| dc.description.abstract | Phase transitions (i.e. transitions from one state to another) play a crucial role in most natural processes, as well as industrial operations such as evaporation. Molecular simulation has emerged as an important tool for examining phase transitions, providing a means to directly probe the transitions, in particular by means of calculating the free energy landscape. However, calculation of the free energy remains a challenge for traditional molecular dynamics (MD) or Monte Carlo (MC) approaches.

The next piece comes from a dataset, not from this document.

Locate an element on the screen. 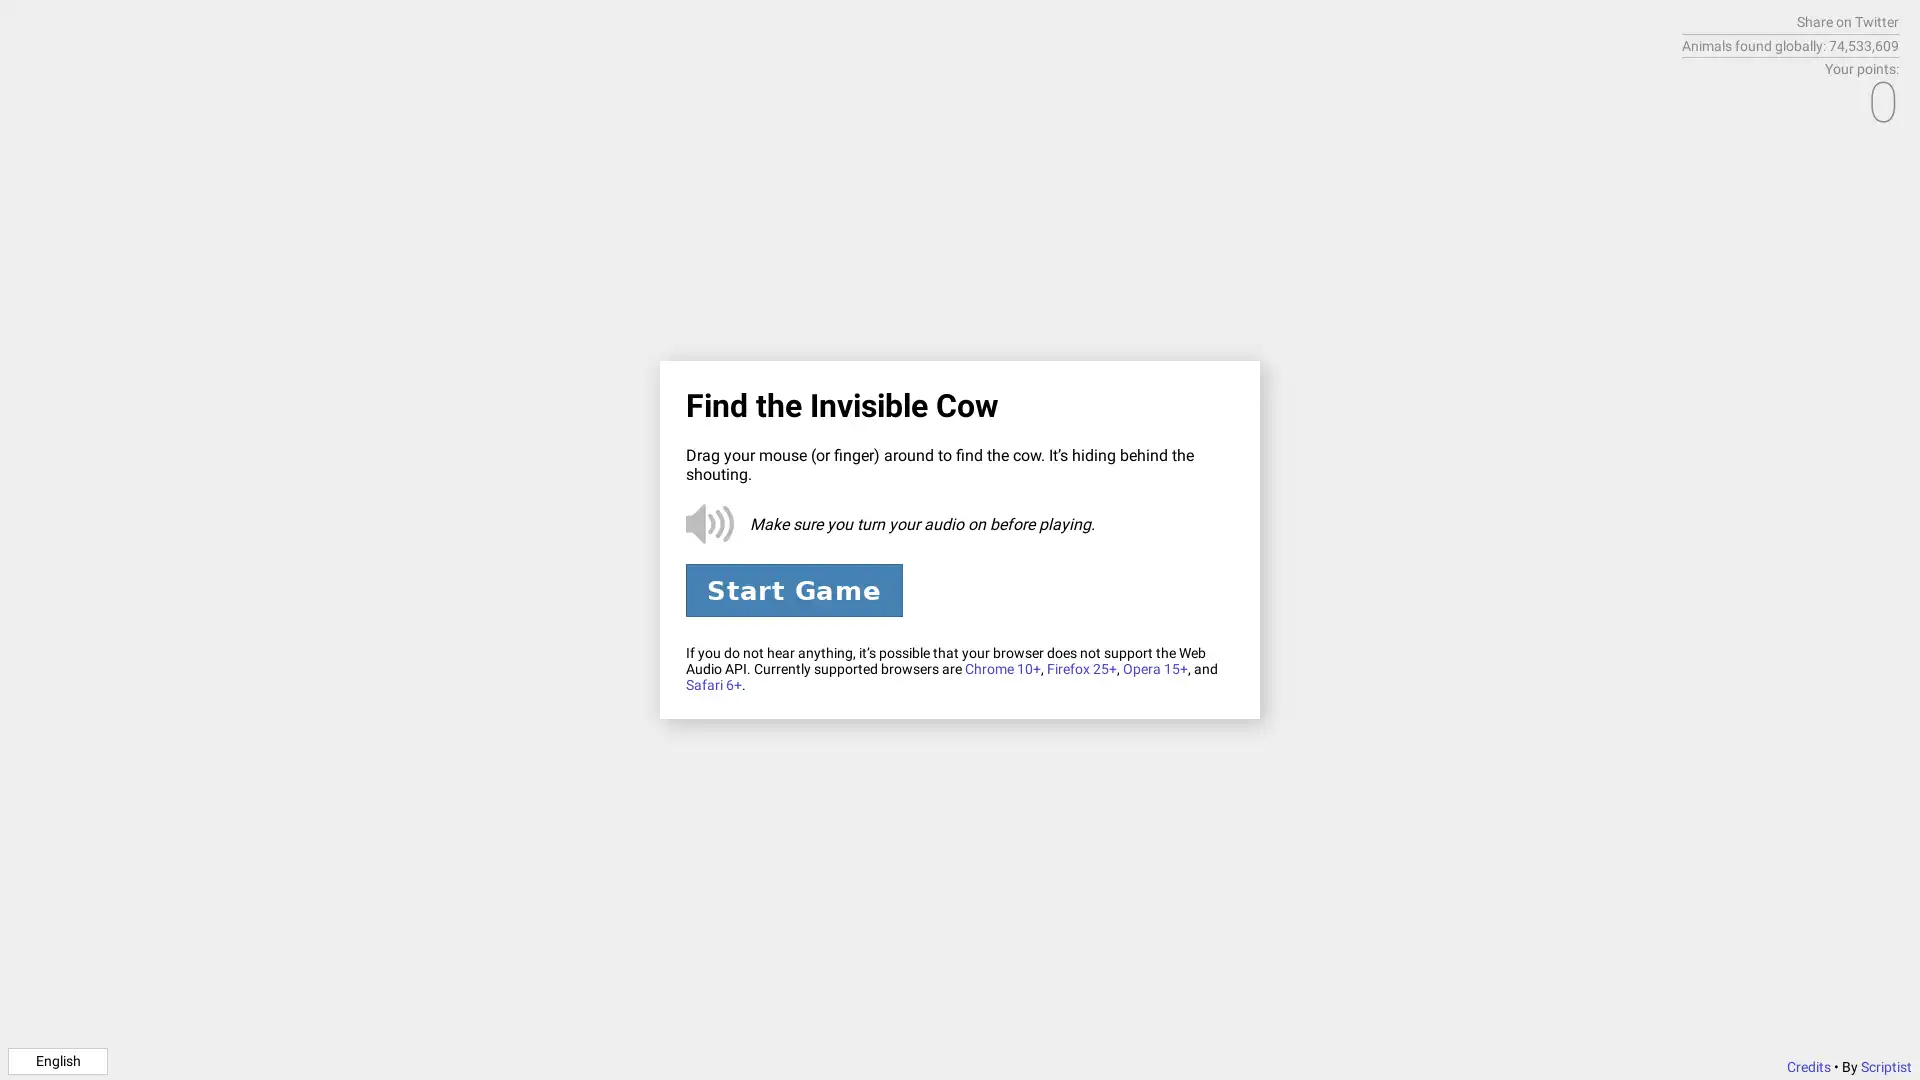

This thesis focuses on the application and development of advanced sampling methods based on direct calculation of the density of states (DOS), from which thermodynamic properties such as free energy, heat capacity, and thus phase transition behavior, can be determined.
First, we examine the phase transition behavior of self-assembling lipids, using the Wang-Landau (WL) MC method. We find that the WL method can provide a complete view of phase behavior of self-assembly lipids as a function of temperature, while the traditional Metropolis MC tends to miss intermediate phase transitions, providing considerable insight into self-assembly process. Next, we implement the statistical temperature MD (STMD) method, an extended version of WL sampling combined with MD movement, for massively multicore GPU architectures to enable rapid calculation of the DOS. We demonstrate near identical results to WL, fully resolving the lipid phase behavior, but at a fraction of the computational cost. With the STMD method, phase transitions of nano-confined fluids are further determined as a function of pore height and wall-fluid interactions, providing a more clear understanding of the transition from a fluid state to a non-lubricating solid phase.
Finally, we present development of a novel algorithm for 2-dimensional DOS calculation, by creating a hybrid of the WL and STMD methods, verified by examination of binary Lennard-Jones fluids. This novel approach enables STMD to be used with other thermodynamic ensembles beyond the canonical ensemble via WL moves, while still retaining the efficiency of STMD and ability to examine large system sizes. | |